Reverse osmosis membranes can retain various metal and non-metal ions, colloids, and small organic molecules from water. For inorganic ions, particularly in wastewater, the separation rates for divalent and trivalent ions typically reach above 95%.
The box filter press achieves solid-liquid separation by blocking the medium (usually filter cloth) within the equipment. The device creates a pressure difference on both sides of the medium, allowing the liquid to pass through the filter cloth and out through the pipes, while the solids are retained on the filter cloth, gradually accumulating to form a cake.
The advantages of the box filter press include the following:
1. The box filter press is more durable and long-lasting than the plate and frame filter press.
2. High filtration efficiency.

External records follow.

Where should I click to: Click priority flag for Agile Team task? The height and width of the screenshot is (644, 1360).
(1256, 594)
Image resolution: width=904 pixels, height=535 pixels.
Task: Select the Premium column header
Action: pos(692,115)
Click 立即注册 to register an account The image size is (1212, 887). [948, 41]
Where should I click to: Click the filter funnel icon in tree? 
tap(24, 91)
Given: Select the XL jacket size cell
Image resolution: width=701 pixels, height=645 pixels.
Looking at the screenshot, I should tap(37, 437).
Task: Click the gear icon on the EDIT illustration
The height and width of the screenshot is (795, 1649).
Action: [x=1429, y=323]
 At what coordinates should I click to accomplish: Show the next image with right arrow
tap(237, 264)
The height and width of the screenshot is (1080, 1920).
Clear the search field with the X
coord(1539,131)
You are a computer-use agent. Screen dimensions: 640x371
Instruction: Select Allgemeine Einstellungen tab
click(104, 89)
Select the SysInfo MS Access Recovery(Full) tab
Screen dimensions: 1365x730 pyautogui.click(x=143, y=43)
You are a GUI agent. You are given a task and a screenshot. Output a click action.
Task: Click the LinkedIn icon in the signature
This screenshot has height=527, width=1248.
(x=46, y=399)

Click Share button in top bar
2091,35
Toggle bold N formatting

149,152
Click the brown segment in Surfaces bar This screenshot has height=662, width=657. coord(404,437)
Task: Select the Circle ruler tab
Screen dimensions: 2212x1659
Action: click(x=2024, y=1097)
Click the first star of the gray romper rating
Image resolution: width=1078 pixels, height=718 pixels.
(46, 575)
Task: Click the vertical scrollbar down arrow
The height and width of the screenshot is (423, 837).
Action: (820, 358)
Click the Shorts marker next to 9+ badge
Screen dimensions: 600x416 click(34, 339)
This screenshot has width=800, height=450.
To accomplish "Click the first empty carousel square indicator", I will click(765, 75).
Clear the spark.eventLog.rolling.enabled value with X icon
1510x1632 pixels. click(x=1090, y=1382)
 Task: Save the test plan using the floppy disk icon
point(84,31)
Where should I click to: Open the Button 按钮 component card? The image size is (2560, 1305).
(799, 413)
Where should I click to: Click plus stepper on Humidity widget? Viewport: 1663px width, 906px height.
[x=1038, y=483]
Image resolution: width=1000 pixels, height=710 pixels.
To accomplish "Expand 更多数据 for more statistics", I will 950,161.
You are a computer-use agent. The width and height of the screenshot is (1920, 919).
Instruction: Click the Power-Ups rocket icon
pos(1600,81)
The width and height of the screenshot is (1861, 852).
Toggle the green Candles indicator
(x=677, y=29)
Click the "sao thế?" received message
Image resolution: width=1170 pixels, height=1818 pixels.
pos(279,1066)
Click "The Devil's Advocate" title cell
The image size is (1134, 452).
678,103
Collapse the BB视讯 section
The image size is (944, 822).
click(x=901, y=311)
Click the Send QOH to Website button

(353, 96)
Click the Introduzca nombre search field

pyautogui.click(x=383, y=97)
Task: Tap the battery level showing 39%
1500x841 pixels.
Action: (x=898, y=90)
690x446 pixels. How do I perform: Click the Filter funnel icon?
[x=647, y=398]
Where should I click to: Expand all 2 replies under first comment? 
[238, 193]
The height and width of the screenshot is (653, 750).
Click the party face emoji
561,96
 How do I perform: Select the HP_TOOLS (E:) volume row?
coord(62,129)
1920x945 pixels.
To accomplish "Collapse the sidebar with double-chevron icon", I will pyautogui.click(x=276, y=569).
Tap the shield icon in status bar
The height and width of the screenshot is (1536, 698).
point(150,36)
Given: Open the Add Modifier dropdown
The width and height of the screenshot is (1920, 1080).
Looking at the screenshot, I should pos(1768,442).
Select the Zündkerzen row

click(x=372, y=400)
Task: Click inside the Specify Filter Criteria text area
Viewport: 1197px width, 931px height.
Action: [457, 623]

With the same number and size of filter plates, the effective filtration area of a box filter press is twice that of a plate and frame filter press.
3. Van bodies are more widely used, applicable in numerous industries such as food processing, metallurgy smelting, and mining.
4. The compartment filter press generally operates at higher temperatures than the plate and frame filter press, thus offering a wider range of applications.
5. The box filter press has better integration of current technology, enabling excellent automation design. Many automated filter presses now use the same filtration mode as the box filter press.